*** GIVEN ENTRIES ***

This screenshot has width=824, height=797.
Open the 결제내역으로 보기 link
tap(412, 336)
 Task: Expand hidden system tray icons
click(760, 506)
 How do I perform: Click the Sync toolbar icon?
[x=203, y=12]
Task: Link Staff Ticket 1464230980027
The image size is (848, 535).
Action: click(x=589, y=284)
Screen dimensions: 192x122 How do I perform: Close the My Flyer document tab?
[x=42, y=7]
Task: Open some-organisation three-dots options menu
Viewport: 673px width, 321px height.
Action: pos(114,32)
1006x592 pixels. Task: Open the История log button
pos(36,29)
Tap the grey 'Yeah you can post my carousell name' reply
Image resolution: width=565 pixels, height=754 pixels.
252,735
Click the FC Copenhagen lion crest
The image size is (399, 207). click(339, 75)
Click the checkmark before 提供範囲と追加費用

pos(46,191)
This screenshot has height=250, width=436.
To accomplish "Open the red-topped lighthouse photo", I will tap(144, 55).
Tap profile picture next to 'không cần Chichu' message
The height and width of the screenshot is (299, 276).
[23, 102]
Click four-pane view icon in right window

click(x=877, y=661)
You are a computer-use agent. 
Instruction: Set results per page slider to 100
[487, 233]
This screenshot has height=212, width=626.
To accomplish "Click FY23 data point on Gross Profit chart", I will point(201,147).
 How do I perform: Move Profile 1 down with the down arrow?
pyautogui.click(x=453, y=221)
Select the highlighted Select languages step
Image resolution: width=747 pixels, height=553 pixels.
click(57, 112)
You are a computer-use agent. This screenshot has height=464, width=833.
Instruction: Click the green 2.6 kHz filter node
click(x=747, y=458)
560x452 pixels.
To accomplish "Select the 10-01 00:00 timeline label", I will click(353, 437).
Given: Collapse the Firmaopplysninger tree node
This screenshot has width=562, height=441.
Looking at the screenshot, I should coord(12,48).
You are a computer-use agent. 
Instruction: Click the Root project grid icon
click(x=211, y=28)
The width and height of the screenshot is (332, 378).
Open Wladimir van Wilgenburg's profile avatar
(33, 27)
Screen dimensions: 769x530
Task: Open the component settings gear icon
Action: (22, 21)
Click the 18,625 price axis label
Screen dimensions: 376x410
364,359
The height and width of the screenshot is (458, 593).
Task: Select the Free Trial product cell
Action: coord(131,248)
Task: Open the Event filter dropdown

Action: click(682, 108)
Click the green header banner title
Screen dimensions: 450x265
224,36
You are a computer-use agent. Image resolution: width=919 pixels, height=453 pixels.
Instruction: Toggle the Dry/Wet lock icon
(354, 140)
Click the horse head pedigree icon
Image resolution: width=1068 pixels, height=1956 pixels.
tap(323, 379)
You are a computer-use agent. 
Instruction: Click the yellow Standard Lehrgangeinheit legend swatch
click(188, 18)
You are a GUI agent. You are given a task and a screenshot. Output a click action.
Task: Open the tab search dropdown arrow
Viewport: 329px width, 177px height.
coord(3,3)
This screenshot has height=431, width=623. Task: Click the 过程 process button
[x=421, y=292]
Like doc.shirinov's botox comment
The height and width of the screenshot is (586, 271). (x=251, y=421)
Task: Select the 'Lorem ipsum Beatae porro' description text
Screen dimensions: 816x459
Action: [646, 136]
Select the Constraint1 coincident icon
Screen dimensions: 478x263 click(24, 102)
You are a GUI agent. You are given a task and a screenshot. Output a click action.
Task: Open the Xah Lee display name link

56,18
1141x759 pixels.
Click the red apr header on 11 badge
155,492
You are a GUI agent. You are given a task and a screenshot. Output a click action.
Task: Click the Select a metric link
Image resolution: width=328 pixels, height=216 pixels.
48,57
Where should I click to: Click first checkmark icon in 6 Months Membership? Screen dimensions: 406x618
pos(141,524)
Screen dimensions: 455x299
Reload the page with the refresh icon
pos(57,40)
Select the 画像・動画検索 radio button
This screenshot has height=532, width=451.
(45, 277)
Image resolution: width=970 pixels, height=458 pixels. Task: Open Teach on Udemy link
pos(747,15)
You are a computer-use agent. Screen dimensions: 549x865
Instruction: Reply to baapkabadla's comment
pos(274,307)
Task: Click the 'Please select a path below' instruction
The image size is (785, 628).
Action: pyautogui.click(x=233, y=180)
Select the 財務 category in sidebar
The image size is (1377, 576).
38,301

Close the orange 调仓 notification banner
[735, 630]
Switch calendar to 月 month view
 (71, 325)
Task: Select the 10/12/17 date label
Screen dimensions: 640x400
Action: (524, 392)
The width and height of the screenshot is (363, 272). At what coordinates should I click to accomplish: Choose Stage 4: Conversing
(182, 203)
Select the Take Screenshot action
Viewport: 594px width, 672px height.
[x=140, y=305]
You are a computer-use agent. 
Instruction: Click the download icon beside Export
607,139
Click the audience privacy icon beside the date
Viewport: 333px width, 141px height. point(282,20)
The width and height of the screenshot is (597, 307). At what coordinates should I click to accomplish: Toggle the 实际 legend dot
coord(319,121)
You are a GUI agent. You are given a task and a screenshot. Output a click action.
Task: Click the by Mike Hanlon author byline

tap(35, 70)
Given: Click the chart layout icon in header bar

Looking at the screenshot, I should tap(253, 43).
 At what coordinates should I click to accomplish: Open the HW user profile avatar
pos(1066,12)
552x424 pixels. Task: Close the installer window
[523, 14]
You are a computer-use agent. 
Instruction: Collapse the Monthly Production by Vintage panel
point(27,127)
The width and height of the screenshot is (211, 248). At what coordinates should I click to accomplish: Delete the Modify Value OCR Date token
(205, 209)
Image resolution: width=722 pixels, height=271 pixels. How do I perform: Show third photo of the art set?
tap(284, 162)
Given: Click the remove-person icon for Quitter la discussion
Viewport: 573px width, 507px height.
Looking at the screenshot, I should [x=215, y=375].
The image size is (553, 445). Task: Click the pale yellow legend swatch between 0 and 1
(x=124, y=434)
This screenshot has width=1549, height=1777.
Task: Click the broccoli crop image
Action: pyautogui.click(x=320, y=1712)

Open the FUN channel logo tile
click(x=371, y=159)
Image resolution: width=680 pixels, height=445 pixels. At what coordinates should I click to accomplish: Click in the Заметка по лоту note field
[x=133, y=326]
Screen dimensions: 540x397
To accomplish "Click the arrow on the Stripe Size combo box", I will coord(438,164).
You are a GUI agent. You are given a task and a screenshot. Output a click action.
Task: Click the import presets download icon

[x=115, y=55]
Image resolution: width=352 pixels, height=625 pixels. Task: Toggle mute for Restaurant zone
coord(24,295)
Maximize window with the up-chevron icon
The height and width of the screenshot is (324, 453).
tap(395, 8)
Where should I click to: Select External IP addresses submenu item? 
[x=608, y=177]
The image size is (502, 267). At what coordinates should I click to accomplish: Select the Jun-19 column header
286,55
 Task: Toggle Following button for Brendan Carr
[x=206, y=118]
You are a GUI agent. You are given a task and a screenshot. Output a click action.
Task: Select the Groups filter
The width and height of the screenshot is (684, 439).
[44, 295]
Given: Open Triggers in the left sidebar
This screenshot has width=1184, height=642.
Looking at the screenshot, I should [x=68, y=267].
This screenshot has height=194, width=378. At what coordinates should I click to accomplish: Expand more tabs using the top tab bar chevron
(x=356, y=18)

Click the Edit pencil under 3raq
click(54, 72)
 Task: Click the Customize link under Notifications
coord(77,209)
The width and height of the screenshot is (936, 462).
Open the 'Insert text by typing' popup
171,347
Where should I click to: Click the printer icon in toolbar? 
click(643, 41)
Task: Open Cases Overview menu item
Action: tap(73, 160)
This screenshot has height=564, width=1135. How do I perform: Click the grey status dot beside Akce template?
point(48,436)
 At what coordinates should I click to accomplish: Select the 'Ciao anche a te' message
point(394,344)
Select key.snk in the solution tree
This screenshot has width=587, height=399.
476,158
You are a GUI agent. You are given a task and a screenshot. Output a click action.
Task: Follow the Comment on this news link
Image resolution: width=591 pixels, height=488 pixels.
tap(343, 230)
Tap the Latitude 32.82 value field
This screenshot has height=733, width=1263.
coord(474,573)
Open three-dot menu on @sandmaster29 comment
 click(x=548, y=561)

*** End of GIVEN ENTRIES ***

- [WORK INSTRUCTION]: Only lines holding the word "tree" are wanted here; copy each from the listing.

- [ANSWER TO THIS EXERCISE]:
Given: Collapse the Firmaopplysninger tree node
Select key.snk in the solution tree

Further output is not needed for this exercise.